Are you considering bankruptcy, but aren’t sure which type of bankruptcy is right for you? Personal bankruptcies are either a Chapter 13 or a Chapter 7. There are significant differences between these programs, but when the bankruptcy is discharged by the court, almost all of your debts will be wiped clean. Which type of bankruptcy is right for you will depend on your assets, income, debts, and goals from the bankruptcy. The primary distinction between filing for a Chapter 7 or a Chapter 13 is income. If your income falls below a certain threshold, you can file for a Chapter 7. If not, you may not be eligible to file for a Chapter 7 and must file a Chapter 13.

Under a Chapter 7 bankruptcy, all of your non-exempt assets are liquidated. This type of bankruptcy is designed to wipe out unsecured general debts such as medical bills and credit cards. In order to qualify for a Chapter 7, you must have very little discretionary income.

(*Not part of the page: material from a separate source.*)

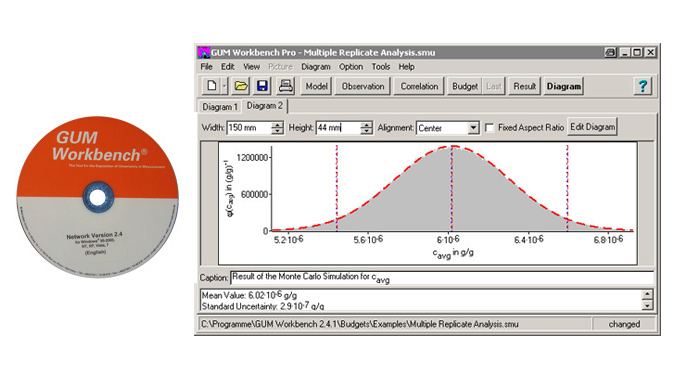Click the printer icon in toolbar
Image resolution: width=678 pixels, height=381 pixels.
click(285, 86)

When you file for a Chapter 7, a trustee will be appointed who be responsible for overseeing and administering your case. The trustee will review your bankruptcy package, including financial statements, asset statements, a list of debts and all supporting documentation. The trustee will be responsible for selling all non-exempt property and distributing the proceeds to your creditors. Depending on where you live, some of your assets may be exempt from sale. These are usually your primary residence, a car, and wedding and engagement rings.

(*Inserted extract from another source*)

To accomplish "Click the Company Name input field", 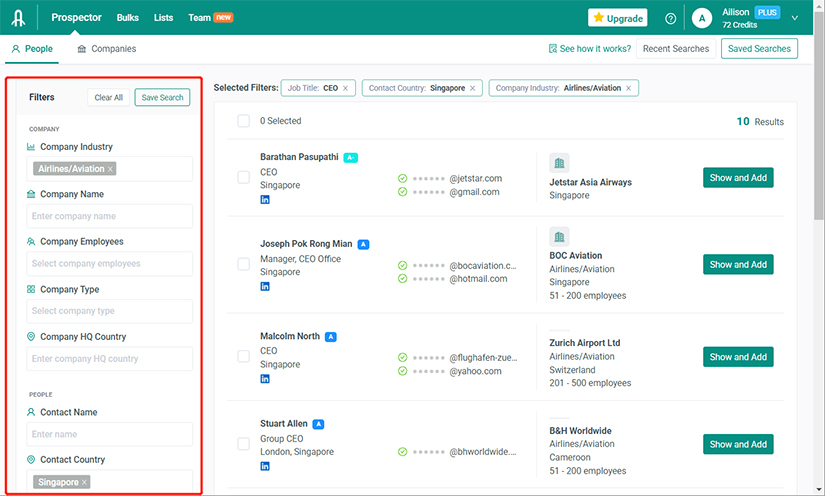I will pyautogui.click(x=110, y=216).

If you earn too much money to qualify for a Chapter 7, then you must file a Chapter 13 bankruptcy. This is also known as a wage earner’s program because you have a steady income. Chapter 13 is designed for those who have a regular income. This type of bankruptcy does not require that all non-exempt assets be sold. Instead, you and your attorney will develop a repayment plan that will pay all or a portion of your unsecured debt. This plan must provide your creditors at least as much as they would get if you filed a Chapter 7. Depending on your income, the repayment plan will last from three to five years. Filing a Chapter 13 bankruptcy can also help stop a foreclosure on your home.

Like in Chapter 7, a trustee will be appointed and will be responsible for ensuring you make payments on your repayment plan. You are responsible for making all payments to the trustee on time. The trustee then distributes the monies to your creditors. Once the payment plan is completed, the court will discharge any remaining debts. In order for a debt to be discharged, it must be listed in the repayment plan.

Filing for bankruptcy is a serious decision. The law is complicated and can vary from state to state. It is a good idea to discuss your situation with a bankruptcy attorney before filing for bankruptcy. There are many requirements that must be met and it can be difficult to ensure all documentation is submitted on time and in the proper format.